=== EXERCISE DATA ===

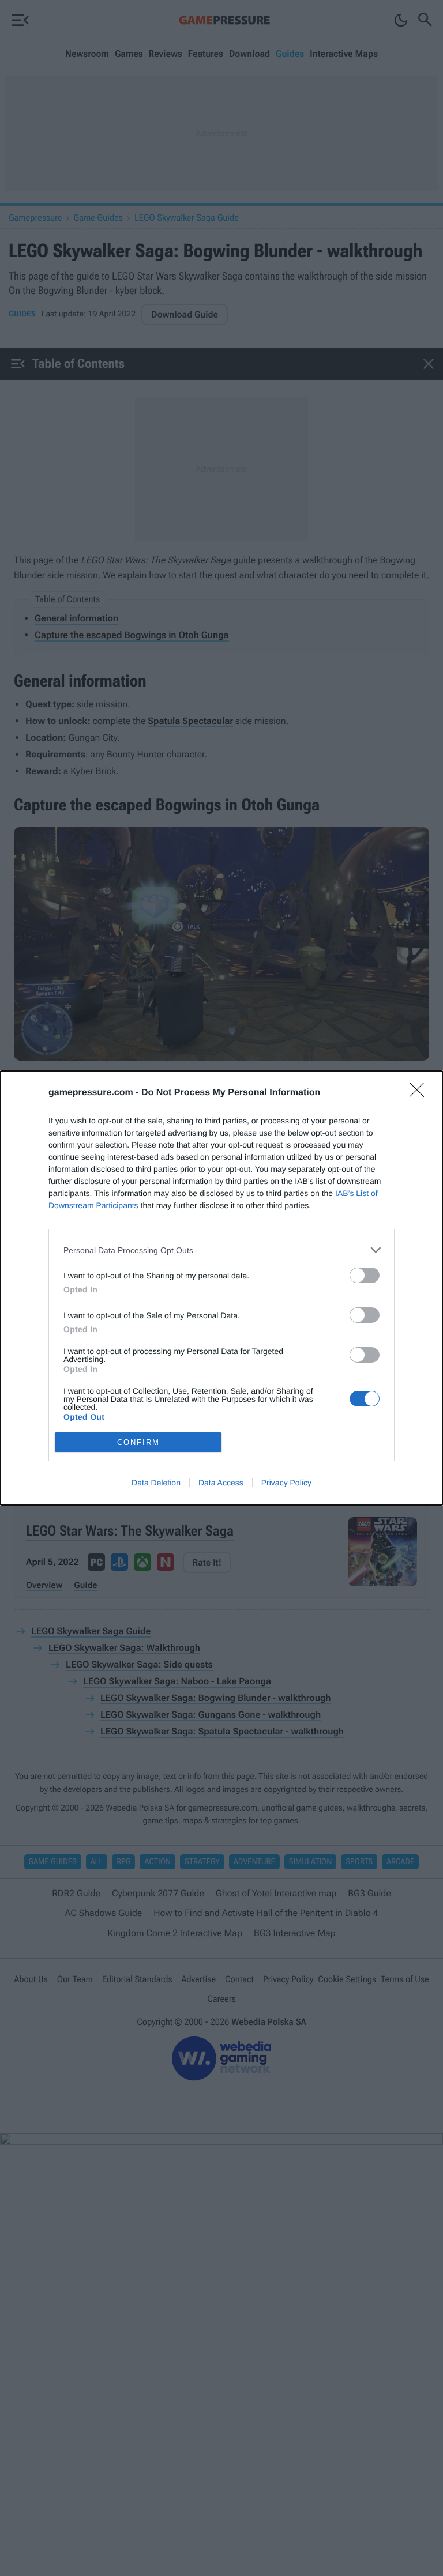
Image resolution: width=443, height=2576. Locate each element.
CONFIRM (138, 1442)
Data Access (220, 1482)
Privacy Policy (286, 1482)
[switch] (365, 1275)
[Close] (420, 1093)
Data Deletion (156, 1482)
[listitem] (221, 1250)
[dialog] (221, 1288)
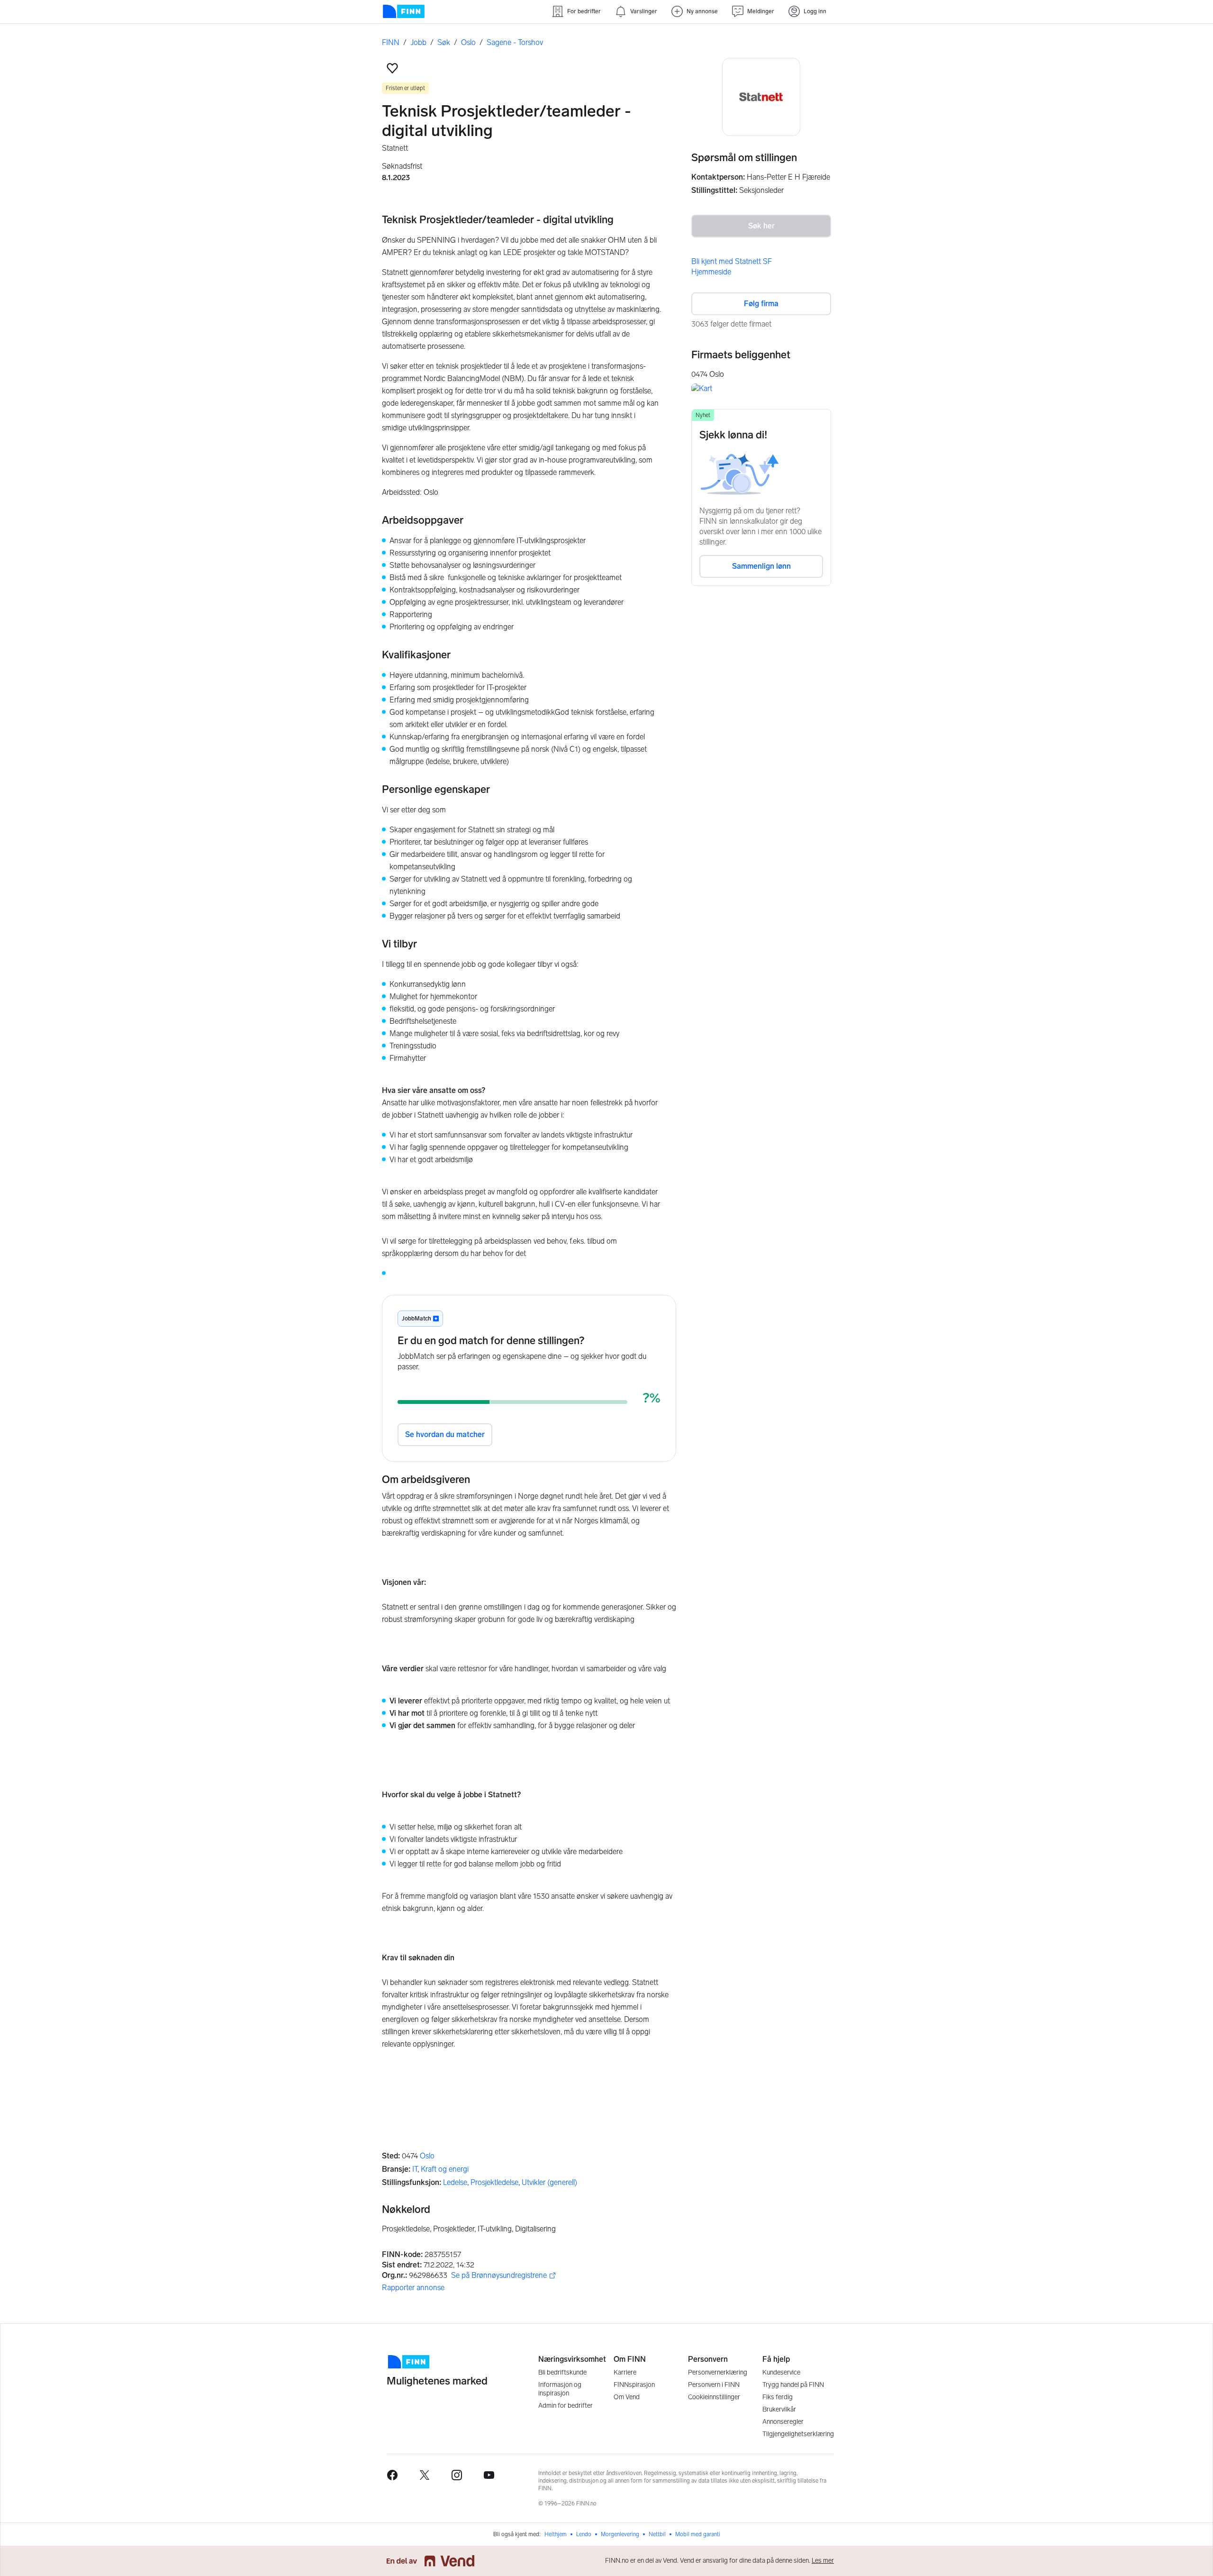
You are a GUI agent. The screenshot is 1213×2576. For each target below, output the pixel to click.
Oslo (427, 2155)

===

TASK REQUIREMENTS: Do not include pictures. Copy only the lines running from the line with "Data Deletion (156, 1482)" through the last line of the records, exactly as they appear.

TASK RESPONSE:
Data Deletion (156, 1482)
[listitem] (221, 1250)
[dialog] (221, 1288)
You are a GUI agent. The screenshot is 1213×2576. For each target below, output the pixel to click.
Oslo (427, 2155)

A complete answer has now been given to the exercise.